Microsoft is alleging that two unnamed hackers with alleged ties to North Korea have targeted thousands of university employees, government workers and others.
In a lawsuit filed earlier this month in Virginia, the software maker claims that the defendants — dubbed “John Doe 1” and “John Doe 2” — operate a cybertheft network called “Thallium.” The pair “are engaged in breaking into the Microsoft accounts and computer networks of Microsoft’s customers and stealing highly sensitive information,” the company said in the complaint.
“The precise identities and locations of those behind the activity are generally unknown but have been linked by many in the security community to North Korean hacking groups,” Microsoft lawyers state in the suit.

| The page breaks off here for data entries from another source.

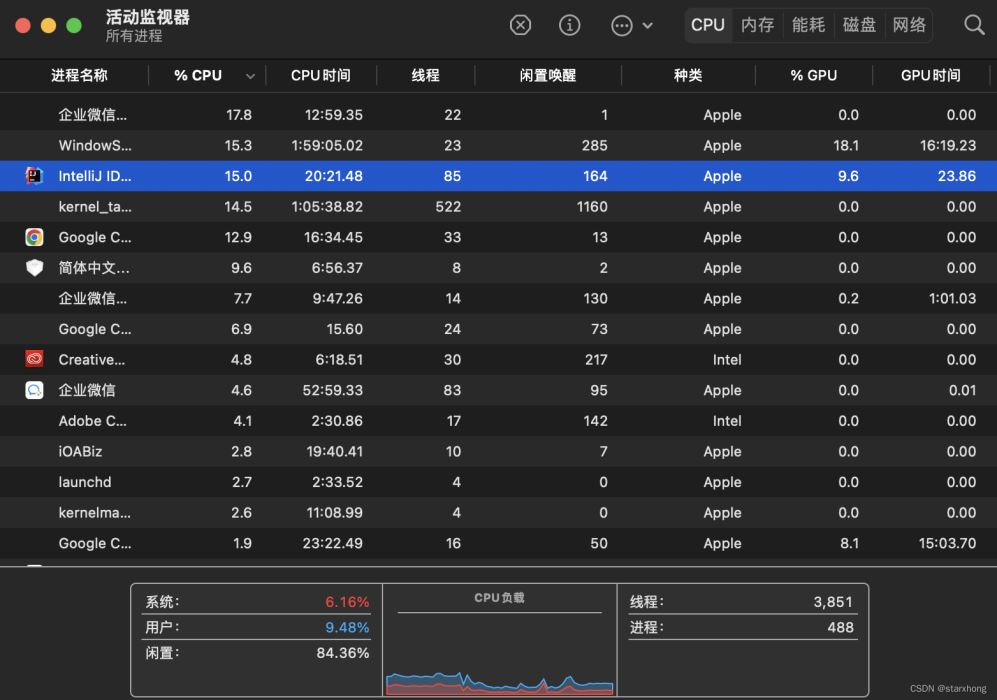
Task: Expand the chevron beside the ellipsis button
Action: click(648, 26)
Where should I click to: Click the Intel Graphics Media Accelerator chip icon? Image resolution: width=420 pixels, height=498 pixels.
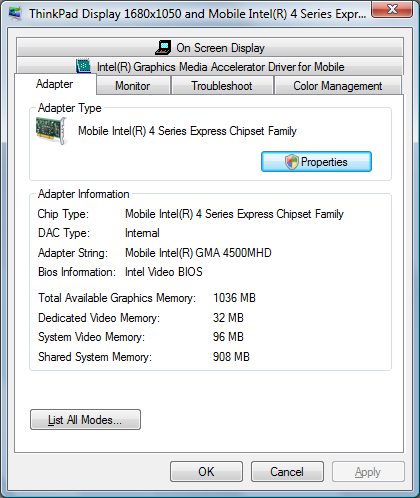[x=83, y=66]
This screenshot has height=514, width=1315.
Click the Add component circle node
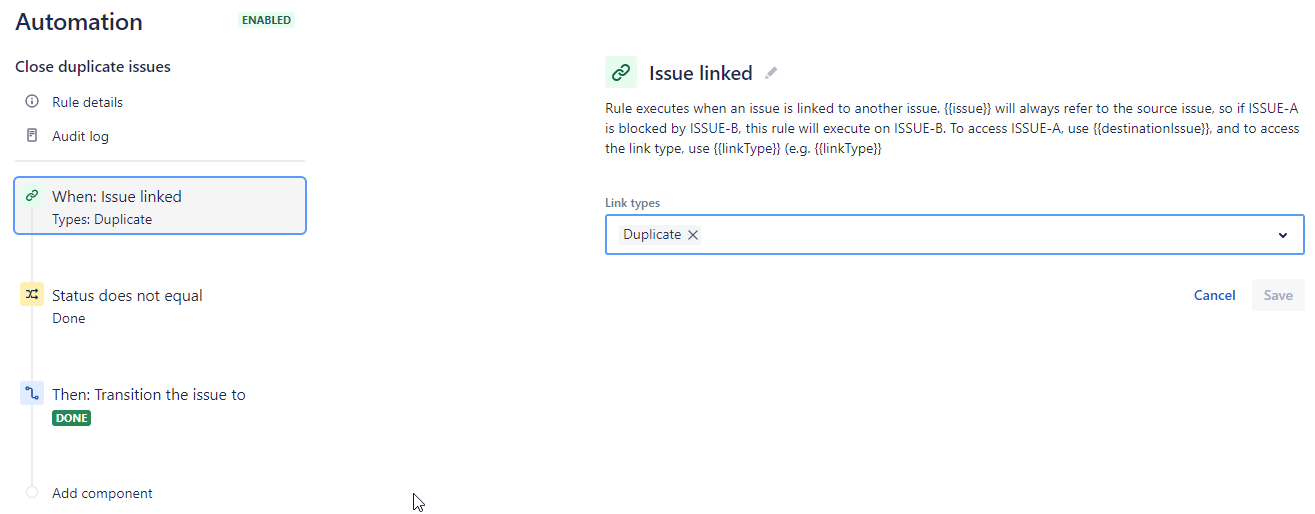(x=32, y=493)
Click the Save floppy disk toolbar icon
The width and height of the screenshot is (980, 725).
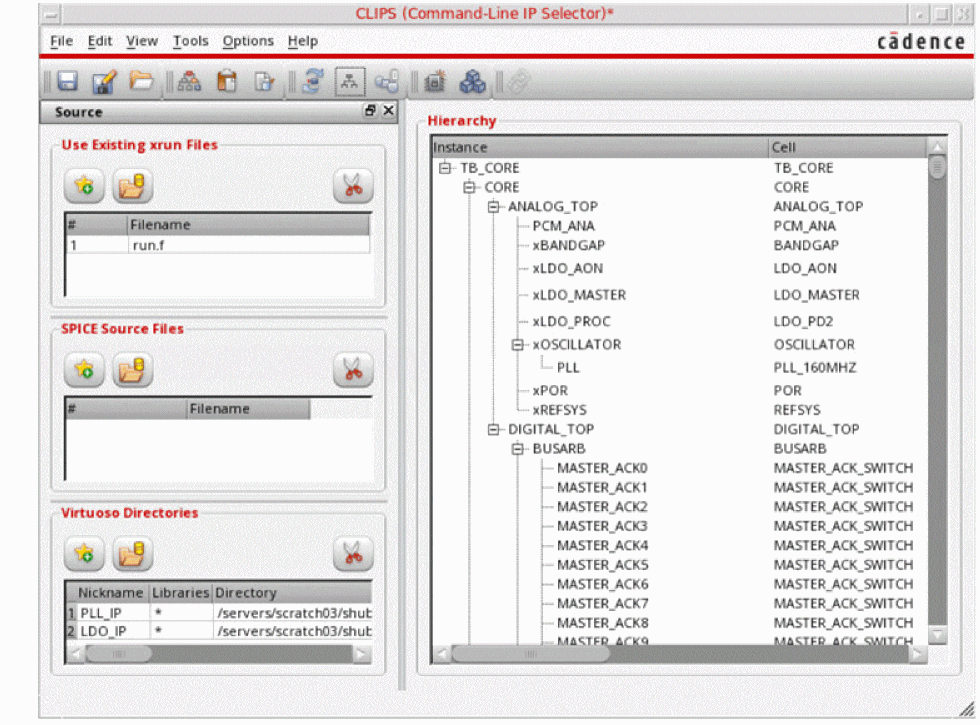pyautogui.click(x=68, y=82)
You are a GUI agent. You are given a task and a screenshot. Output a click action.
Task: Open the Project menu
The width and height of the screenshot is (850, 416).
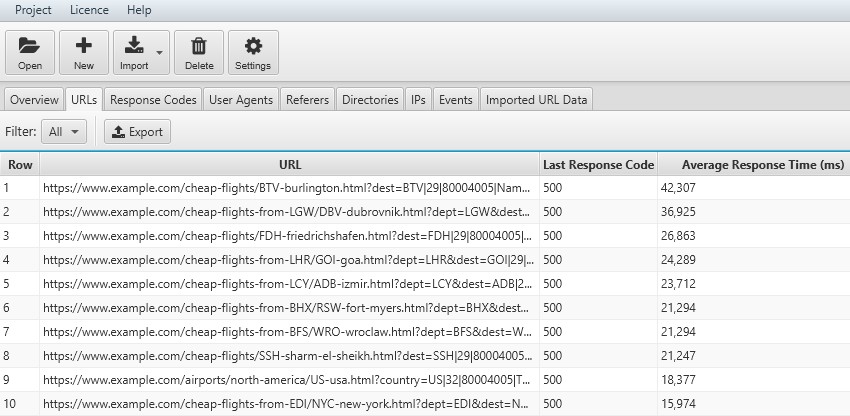tap(33, 10)
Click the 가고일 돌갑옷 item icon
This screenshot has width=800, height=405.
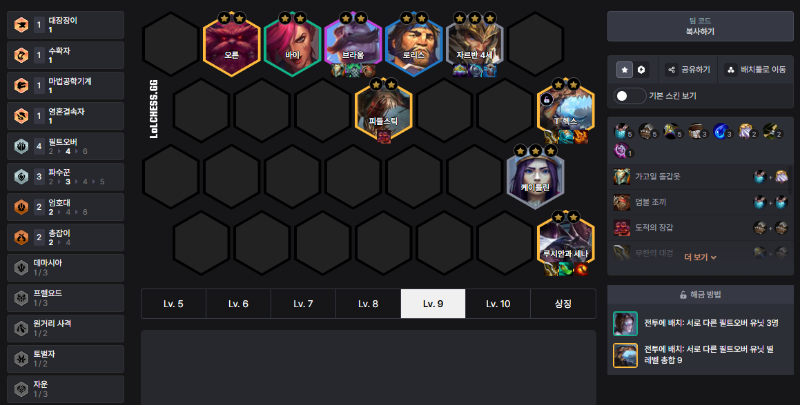[621, 176]
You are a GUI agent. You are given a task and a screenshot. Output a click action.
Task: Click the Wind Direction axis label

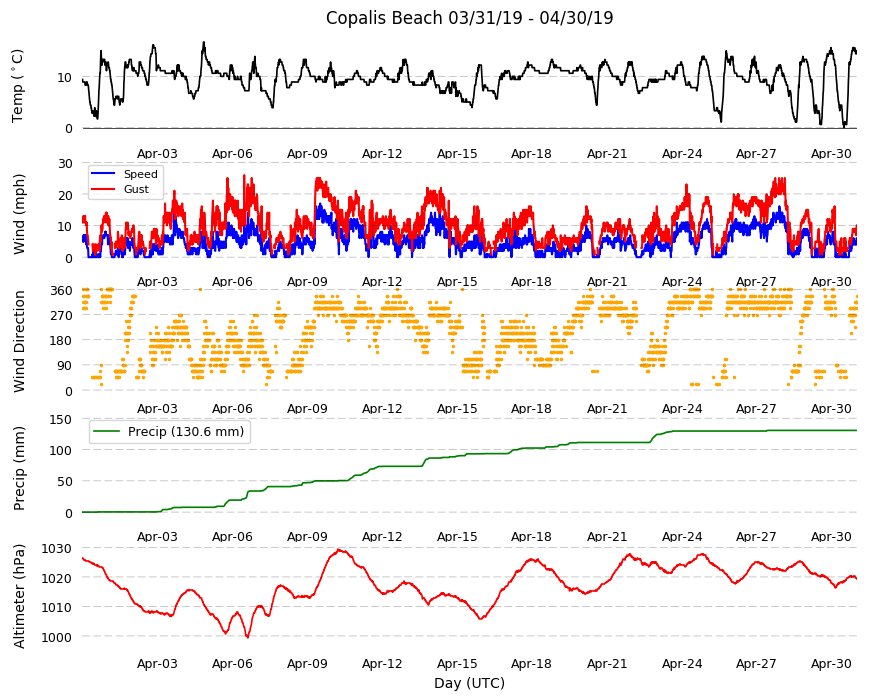19,341
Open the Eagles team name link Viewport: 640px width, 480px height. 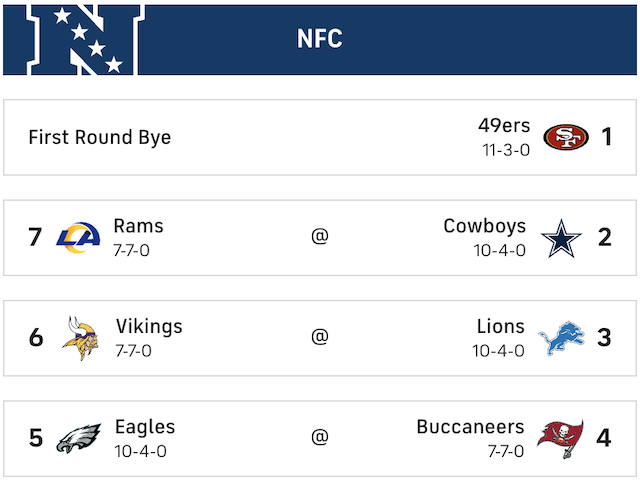tap(145, 427)
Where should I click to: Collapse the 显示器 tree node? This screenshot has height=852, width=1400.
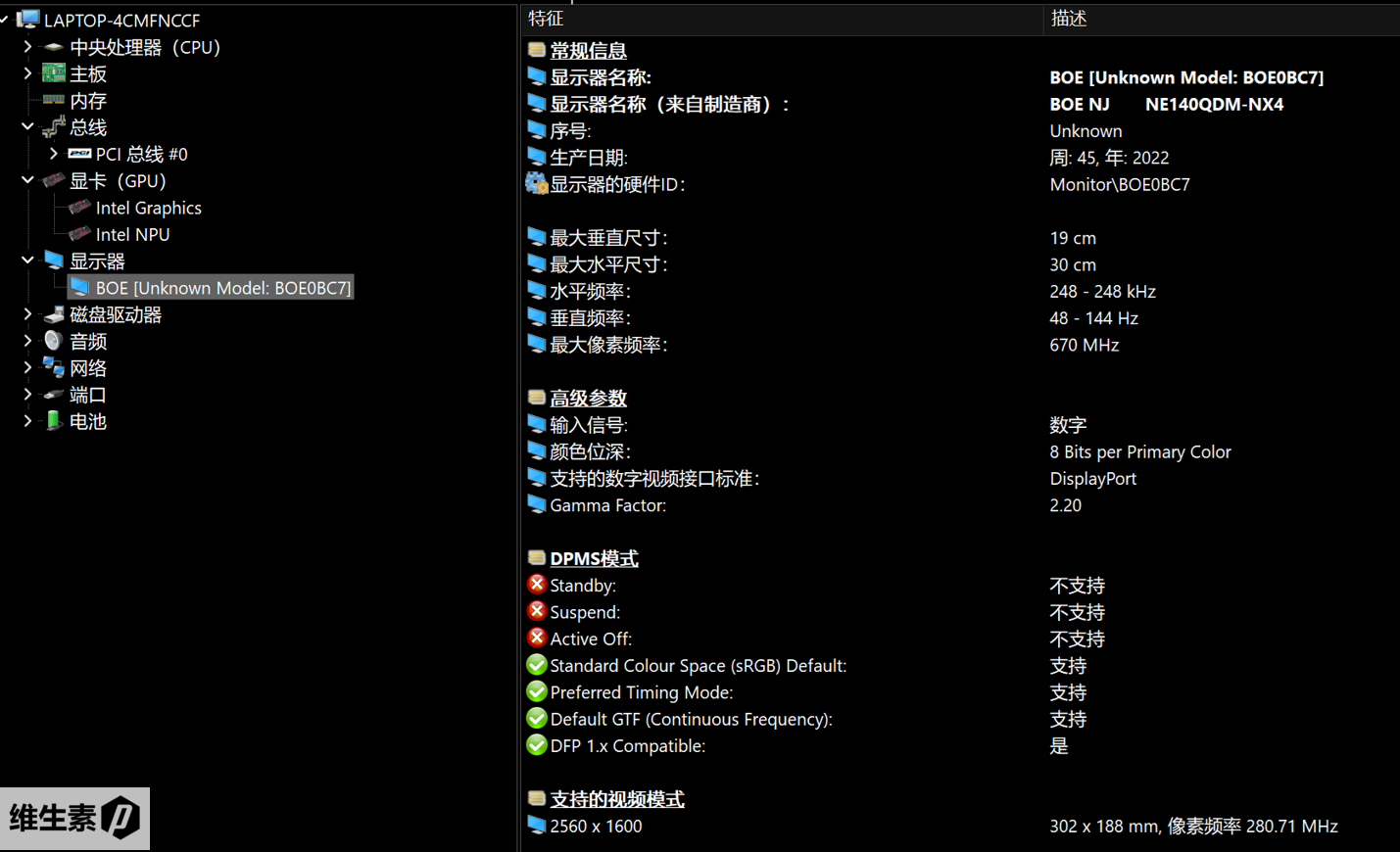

Thallium is a network of websites, domains and computers that the alleged hackers use to infiltrate Microsoft user accounts, according to the company. Microsoft said a “spearphishing” technique is used to pry sensitive information from employees at think tanks as well as government officials working on nuclear proliferation issues.
Specifically, cyberthieves select one employee from an organization that uses Microsoft and finds that person’s work email address on the internet or from social media. Hackers then contact that employee by using an email account from Hotmail, Gmail or Yahoo and claim there has been suspicious login activity detected on their Microsoft account. The email contains a weblink that a user is encouraged to click to fix the problem, according to the suit.
“When a victim clicks on the link in the email, their computer connects to the Thallium-controlled website,” the complaint states. “Upon successful compromise of a victim account, Thallium frequently logs into the account from one of their IP addresses to review emails, contact lists, calendar appointments and anything else of interest that can be found in the account.”
Court documents filed by Microsoft show copies of emails that company officials believe were used by Thallium during phishing attacks. Microsoft is accusing Thallium of computer fraud, electronic privacy violations, trademark infringement and more.
In July, Microsoft notified 10,000 of its customers that they had been targeted by hackers in Russia, Iran and North Korea over the past 12 months.
Tom Burt, a Microsoft vice president overseeing customer security, said in a corporate blog post at the time that the company had seen “extensive activity” by the hacker groups. He also warned that such attacks could intensify ahead of the 2020 U.S. presidential election in an attempt to target U.S. political campaigns and election systems.